A nurse teaches an older adult with a decreased production of estrogen. Which statement should the nurse include in this clients teaching to decrease injury?
- A. Drink at least 2 liters of fluids each day.
- B. Walk daily as a weight-bearing exercise.
- C. Bathe your perineal area twice a day.
- D. You should check your blood glucose before meals.
Correct Answer: B
Rationale: Decreased estrogen in older adults increases the risk of osteoporosis and fractures. Weight-bearing exercises like walking help maintain bone density and reduce injury risk.
A nurse prepares to palpate a clients thyroid gland.
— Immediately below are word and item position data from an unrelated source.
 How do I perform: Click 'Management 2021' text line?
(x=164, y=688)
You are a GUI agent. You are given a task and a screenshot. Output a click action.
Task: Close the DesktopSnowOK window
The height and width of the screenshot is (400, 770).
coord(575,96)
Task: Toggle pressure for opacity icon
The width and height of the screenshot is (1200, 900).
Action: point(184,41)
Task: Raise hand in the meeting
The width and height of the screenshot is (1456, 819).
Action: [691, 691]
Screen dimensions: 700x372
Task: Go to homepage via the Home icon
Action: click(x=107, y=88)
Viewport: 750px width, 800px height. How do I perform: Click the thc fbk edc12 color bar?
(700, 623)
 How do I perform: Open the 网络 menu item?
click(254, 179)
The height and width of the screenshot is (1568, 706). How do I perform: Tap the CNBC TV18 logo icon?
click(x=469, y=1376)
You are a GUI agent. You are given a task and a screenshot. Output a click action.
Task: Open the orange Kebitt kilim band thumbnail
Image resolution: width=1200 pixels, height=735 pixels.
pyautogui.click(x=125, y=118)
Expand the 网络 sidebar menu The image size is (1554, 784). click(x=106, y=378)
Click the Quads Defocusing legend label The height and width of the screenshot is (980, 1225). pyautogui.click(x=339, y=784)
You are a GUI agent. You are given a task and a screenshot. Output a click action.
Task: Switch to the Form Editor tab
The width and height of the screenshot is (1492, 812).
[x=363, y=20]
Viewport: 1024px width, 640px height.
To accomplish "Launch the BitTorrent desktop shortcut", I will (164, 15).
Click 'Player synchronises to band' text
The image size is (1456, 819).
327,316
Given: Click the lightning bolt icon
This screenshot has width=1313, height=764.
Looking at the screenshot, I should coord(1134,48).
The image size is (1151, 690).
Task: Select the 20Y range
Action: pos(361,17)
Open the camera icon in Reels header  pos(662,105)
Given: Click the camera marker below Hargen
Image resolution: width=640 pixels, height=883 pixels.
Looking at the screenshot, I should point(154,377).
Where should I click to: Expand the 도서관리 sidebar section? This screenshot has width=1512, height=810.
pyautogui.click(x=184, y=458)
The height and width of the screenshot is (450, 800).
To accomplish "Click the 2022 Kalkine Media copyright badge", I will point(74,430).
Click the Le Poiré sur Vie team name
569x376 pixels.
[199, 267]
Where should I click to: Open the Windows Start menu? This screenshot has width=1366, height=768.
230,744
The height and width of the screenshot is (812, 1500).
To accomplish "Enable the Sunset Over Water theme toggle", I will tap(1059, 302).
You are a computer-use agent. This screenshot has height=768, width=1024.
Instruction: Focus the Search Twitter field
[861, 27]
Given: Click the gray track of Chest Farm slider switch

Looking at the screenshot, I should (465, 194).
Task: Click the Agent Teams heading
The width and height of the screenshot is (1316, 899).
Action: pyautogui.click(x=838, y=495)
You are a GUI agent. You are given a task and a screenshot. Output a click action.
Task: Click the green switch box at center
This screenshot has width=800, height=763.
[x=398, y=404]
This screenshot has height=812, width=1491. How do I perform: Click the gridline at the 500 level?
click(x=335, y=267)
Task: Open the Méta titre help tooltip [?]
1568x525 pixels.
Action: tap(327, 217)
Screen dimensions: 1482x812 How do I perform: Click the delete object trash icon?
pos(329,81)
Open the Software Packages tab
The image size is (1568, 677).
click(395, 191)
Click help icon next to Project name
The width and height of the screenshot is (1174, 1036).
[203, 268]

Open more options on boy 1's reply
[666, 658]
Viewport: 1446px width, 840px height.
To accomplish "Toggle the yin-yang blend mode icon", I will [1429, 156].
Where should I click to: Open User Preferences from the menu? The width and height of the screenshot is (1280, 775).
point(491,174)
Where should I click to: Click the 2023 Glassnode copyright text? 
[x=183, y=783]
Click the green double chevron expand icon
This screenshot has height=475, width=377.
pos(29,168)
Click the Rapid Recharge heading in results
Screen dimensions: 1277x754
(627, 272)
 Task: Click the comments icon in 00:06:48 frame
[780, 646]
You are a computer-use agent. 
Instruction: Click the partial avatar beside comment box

Which action should the nurse take when performing this assessment?
- A. Stand in front of the client instead of behind the client.
- B. Ask the client to swallow after palpating the thyroid.
- C. Palpate the right lobe with the nurses left hand.
- D. Place the client in a sitting position with the chin tucked down.
Correct Answer: D
Rationale: The correct technique for thyroid palpation involves the nurse standing behind the client, with the client in a sitting position and chin tucked down to relax the neck muscles, facilitating palpation of the thyroid gland.
A nurse cares for a client with a deficiency of aldosterone. Which assessment finding should the nurse correlates with this deficiency?
- A. Increased urine output
- B. Vasoconstriction
- C. Blood glucose of 90 mg/L
- D. Normal sodium levels
Correct Answer: A
Rationale: Aldosterone, the major mineralocorticoid, maintains extracellular fluid volume. It promotes sodium and water reabsorption and potassium excretion in the kidney tubules. A client with an aldosterone deficiency will have increased urine output due to decreased reabsorption of sodium and water.
A nurse cares for a client with a hypofunctioning anterior pituitary gland. Which hormones should the nurse expect to be affected by this condition? (Select all that apply.)
- A. Thyroid-stimulating hormone
- B. Vasopressin
- C. Follicle-stimulating hormone
- D. Calcitonin
- E. Growth hormone
Correct Answer: A,C,E
Rationale: The anterior pituitary gland secretes thyroid-stimulating hormone, follicle-stimulating hormone, and growth hormone, which would be affected by hypofunction. Vasopressin and calcitonin are secreted by the posterior pituitary and thyroid gland, respectively.